What the exercise asks ▸ Start with the first line of the material. Repeat each line exactly through the one that contains "You are a computer-use agent. Viewport: 1026px".

Dataset extract ▸
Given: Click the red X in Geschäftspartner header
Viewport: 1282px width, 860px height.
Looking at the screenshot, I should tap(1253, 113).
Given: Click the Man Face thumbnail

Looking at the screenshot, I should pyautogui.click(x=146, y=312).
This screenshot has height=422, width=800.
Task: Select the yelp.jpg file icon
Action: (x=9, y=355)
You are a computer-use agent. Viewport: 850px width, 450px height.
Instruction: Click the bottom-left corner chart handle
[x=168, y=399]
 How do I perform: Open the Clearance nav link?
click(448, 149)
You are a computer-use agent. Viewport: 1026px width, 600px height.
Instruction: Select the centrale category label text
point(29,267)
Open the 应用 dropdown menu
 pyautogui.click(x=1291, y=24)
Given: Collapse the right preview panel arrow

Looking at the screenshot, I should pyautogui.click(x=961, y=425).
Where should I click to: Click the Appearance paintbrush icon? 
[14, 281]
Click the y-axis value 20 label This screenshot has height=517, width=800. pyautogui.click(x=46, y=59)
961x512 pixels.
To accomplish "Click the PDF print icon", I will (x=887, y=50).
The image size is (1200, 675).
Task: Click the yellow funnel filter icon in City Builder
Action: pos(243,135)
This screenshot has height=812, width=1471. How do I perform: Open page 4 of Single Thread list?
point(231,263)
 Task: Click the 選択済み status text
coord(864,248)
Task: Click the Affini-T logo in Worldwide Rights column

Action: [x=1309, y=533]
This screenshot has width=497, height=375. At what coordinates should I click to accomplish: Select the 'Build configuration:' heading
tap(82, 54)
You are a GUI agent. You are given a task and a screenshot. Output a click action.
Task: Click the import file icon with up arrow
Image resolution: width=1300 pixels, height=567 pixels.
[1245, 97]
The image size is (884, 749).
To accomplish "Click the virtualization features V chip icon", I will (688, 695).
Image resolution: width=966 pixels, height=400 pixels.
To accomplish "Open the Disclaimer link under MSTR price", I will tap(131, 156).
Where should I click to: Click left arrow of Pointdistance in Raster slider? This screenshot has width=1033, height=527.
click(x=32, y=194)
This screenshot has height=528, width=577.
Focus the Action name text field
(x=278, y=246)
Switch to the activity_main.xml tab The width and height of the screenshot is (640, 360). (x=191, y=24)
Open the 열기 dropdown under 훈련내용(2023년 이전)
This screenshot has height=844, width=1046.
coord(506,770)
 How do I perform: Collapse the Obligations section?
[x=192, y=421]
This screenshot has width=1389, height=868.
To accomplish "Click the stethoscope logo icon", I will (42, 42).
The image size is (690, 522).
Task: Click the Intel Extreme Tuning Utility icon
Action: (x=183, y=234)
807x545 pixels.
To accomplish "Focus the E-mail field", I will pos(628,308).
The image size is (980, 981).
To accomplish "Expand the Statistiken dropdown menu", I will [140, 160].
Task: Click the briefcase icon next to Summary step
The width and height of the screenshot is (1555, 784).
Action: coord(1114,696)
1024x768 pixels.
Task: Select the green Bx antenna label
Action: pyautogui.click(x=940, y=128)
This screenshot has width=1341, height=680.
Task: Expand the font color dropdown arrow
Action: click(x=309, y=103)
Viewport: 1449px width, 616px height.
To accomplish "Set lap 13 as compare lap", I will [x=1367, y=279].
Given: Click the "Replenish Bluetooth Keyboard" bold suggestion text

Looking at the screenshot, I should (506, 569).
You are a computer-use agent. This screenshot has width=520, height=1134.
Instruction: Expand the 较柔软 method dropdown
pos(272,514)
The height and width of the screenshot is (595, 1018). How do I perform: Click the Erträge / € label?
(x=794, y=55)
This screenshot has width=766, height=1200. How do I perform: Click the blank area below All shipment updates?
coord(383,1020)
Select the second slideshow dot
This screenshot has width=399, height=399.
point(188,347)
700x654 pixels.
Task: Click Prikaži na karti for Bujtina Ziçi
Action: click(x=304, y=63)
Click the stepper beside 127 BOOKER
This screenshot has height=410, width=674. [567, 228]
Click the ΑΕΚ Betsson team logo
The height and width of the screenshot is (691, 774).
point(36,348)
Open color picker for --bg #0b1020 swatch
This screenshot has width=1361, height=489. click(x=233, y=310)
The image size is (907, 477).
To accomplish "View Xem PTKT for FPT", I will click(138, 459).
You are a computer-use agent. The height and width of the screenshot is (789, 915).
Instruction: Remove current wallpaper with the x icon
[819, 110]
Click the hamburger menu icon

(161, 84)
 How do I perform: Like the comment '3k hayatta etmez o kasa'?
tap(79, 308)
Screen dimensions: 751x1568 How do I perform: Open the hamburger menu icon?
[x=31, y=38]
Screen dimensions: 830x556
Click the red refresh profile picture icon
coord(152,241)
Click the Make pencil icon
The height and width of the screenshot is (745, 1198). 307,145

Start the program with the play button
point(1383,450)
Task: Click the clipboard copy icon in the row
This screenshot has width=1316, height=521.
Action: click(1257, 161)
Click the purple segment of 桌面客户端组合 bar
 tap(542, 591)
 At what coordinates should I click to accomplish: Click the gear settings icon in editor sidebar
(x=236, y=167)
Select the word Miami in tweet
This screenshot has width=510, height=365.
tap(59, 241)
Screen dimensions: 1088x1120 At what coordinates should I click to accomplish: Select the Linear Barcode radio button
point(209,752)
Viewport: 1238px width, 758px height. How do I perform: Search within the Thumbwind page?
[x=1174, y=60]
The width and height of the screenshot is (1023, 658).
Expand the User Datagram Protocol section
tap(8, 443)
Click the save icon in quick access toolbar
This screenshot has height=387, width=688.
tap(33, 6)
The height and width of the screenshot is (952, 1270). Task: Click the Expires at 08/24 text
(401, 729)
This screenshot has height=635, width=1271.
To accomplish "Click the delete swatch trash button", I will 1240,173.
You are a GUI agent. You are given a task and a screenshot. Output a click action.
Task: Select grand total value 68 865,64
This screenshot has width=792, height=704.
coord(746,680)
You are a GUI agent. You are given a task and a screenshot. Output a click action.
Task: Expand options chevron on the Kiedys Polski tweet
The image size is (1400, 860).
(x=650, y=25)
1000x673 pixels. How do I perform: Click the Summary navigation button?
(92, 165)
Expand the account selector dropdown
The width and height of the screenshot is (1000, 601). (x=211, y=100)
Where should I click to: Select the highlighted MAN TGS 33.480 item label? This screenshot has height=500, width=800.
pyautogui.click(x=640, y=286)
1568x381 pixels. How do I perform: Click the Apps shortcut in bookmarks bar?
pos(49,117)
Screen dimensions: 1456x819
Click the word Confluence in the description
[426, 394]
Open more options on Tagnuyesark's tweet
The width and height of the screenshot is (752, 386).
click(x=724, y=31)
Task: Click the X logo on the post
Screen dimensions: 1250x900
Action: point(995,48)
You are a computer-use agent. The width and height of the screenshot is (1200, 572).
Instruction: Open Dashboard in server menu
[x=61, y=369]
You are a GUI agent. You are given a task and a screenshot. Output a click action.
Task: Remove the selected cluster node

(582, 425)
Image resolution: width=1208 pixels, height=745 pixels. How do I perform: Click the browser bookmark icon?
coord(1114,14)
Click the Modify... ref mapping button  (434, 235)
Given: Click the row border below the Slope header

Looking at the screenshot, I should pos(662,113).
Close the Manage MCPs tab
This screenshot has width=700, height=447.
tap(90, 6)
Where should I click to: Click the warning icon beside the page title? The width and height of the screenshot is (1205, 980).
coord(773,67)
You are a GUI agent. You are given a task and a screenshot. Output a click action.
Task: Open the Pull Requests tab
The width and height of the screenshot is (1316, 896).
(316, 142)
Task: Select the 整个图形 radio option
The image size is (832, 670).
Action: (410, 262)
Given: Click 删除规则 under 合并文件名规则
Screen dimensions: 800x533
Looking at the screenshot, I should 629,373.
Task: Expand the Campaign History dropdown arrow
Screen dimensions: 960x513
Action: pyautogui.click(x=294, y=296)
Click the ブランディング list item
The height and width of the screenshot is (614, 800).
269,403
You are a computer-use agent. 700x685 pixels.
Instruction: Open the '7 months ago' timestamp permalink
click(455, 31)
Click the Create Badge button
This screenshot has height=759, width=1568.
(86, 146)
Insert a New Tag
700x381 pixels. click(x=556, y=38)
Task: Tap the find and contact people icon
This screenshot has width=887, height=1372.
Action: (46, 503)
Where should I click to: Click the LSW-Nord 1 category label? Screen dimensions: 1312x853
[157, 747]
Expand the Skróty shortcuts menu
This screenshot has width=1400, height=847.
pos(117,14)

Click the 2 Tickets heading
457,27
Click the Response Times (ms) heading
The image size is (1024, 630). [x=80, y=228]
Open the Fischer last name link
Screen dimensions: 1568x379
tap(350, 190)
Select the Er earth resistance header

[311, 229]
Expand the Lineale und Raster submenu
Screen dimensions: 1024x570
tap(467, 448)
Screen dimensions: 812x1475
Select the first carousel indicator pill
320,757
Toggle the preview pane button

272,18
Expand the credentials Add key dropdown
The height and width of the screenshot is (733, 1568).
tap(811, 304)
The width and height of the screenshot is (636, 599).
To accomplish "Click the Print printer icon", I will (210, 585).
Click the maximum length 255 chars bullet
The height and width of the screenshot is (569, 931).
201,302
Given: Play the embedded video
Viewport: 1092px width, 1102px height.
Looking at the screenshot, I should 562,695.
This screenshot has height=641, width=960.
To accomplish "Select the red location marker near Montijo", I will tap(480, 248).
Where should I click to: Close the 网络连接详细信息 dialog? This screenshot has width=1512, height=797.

The completed task ▸
Given: Click the red X in Geschäftspartner header
Viewport: 1282px width, 860px height.
Looking at the screenshot, I should tap(1253, 113).
Given: Click the Man Face thumbnail

Looking at the screenshot, I should pyautogui.click(x=146, y=312).
This screenshot has height=422, width=800.
Task: Select the yelp.jpg file icon
Action: (x=9, y=355)
You are a computer-use agent. Viewport: 850px width, 450px height.
Instruction: Click the bottom-left corner chart handle
[x=168, y=399]
 How do I perform: Open the Clearance nav link?
click(448, 149)
You are a computer-use agent. Viewport: 1026px width, 600px height.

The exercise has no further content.